Search this blog

14 August, 2008

Test-Driven-Development

  1. Test
  2. If it didn't compile, add some keywords
  3. Goto 1
This is what test driven development usually is in games. It's not that bad, we do (or should) prefer iteration and experimentation over any form of design. Yes, I know that unit tests are very useful for refactoring, and thus simplify some sorts of iteration, but still, it's not enough.
This doesn't mean that automated testing is not important, quite the contrary, you should have plenty of scripts to automate the game and gather statistics. But unit tests are good only for some shared libraries, I don't think they will be ever successful in this field.

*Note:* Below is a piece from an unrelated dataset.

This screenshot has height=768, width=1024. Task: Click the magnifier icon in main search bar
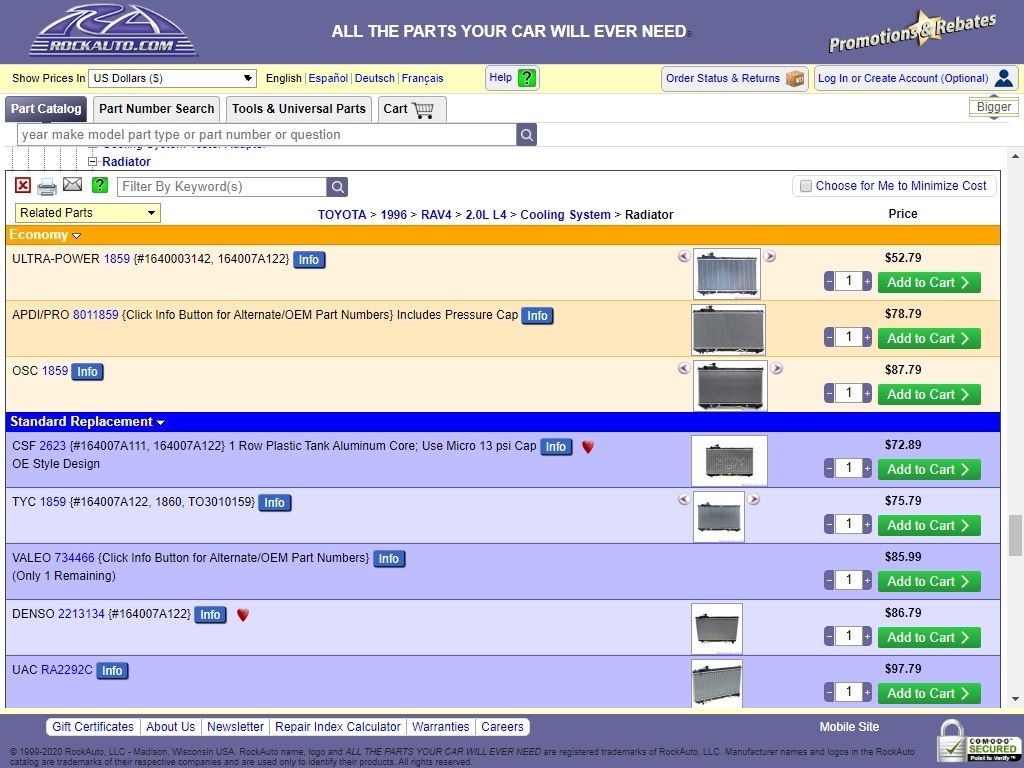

I'm going to leave for Italy, dunno if I'll have time to post other articles, there's stuff from Siggraph that is worth posting, I have a nice code optimization tutorial to post, the "normals without normals" technique plus a few other code snippets. Probably those things have to wait until mid-September, when I'll be back from holidays...

12 August, 2008

Ribbons are the new cubes!

Are you making a demo? Don't forget your splines, they are the cool thing now...
Lifeforce
Nematomorpha
The Seeker
Atrium
Scarecrow
Invoke

The "progressively appearing" geometry trick is also commonly used to draw them:
Route 1066
Falling down
Media error
Tactical battle loop

Cubes seems to be cool only if you instance a crazy number of them now:
Debris
Momentum

Another cool trend: 2d metaballs
Nucleophile
Incognito (near the end, this one features ribbons too)

But plain old spheres are not forgotten too
Kindercrasher

Plain old particle systems are out...

10 August, 2008

Small update

I've finished reading the Larrabee paper, linked in the realtimerendering blog. Very nice, intresting in general, even if you're not doing rendering... And it has a few very nice references too.

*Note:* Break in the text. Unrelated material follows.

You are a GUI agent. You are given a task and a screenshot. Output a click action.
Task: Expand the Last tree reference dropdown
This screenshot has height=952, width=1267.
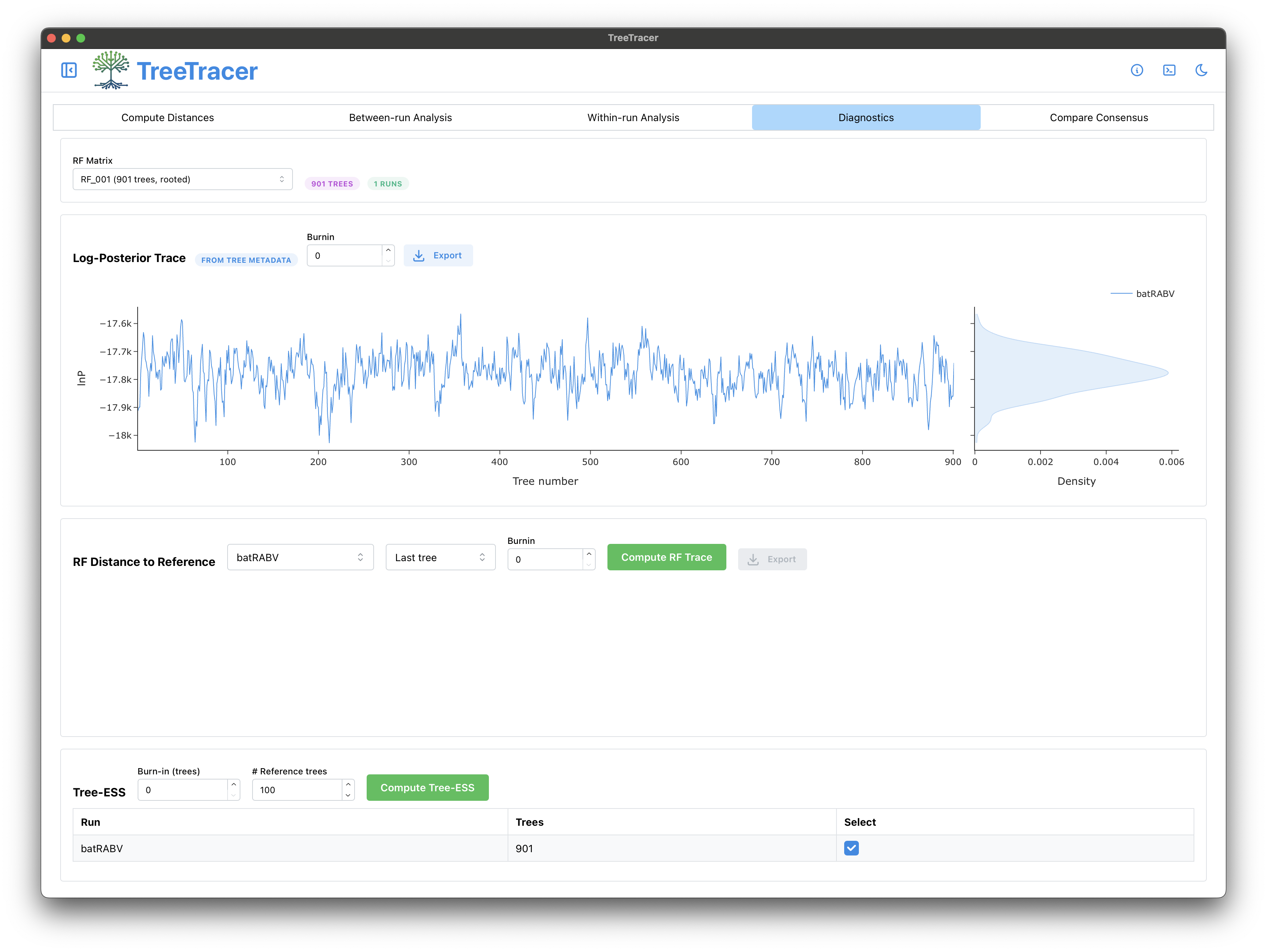tap(440, 557)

It seems that my old Pentium UV pipes cycle-counting abilities will be useful again... yeah!

I'm wondering how it can succeed commercially... It's so different from a GPU that it will require a custom rendering path in you application to be used properly, wonder how many will do that as nothing that you can do on Larrabee is replicable on other GPUs... Maybe, if its price is in the rage of standard GPUs and its speed with DirectX (or a similar API) is comparable... or if they manage to include it in a consolle. Anyway, it's exciting, and a little bit scarying too. We'll see.

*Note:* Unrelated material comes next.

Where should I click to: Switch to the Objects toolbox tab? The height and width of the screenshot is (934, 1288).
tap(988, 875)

I've also found a nice, old article about Xenos (the 360 Gpu) that could be an intresting read if you don't have access to the 360 sdk.

Warning: another anti-C++ rant follows (I've warned you, don't complain if you don't like what you read or if you find it boring...)

Last but not least, I've been watching to a nice presentation by Stroustrup that he gave at university of Waterloo, on C++0x, it's not new but it's very intresting. It shows again how C++ is at an evolutionary end.

Key things you'll learn from it: C++ design process is incredibly slow and constrained, C++ won't ever deprecate features so it might only grow (even if Bjarne would like to do so, but he says that he was unable to convince the compiler vendors...), not change. That means that all the problems and restrictions imposed by the C compatibility and by straight errors in the first version of the language won't be addressed. That also means that C++ is almost at its end, as it's already enormous and it can't shrink, and there is a limit to the number of things a programmer can know about any language. C++ is already so complicated that some university professors use its function resolving rules as "triky" questions during exams...

You will also hear the word "performance" each minute or so. We can't do that because we care about performances, we are not stupid windows programmers! Well, Bjarne, if going "low level" means caring about performances, then why aren't we all using assembly? Maybe because writing programs in assembly was so painful that not only become impractical, but was also hampering performances, as it was hard enough to write a working program, let's not talk about profiling and optimizing it... Try today to write a complete program in assembly that's faster than the same written in C (on a modern out-of-core processor I mean, of course on C64 assembly is still a nice choice)... So the equation higher level languages == less performance is very simple and very wrong in my opinion, and we have historical proofs of that. C++ is dead, it's only the funeral that's long and painful (especially when incredilink takes five minute to link our pretty-optimized-for-build-times solution).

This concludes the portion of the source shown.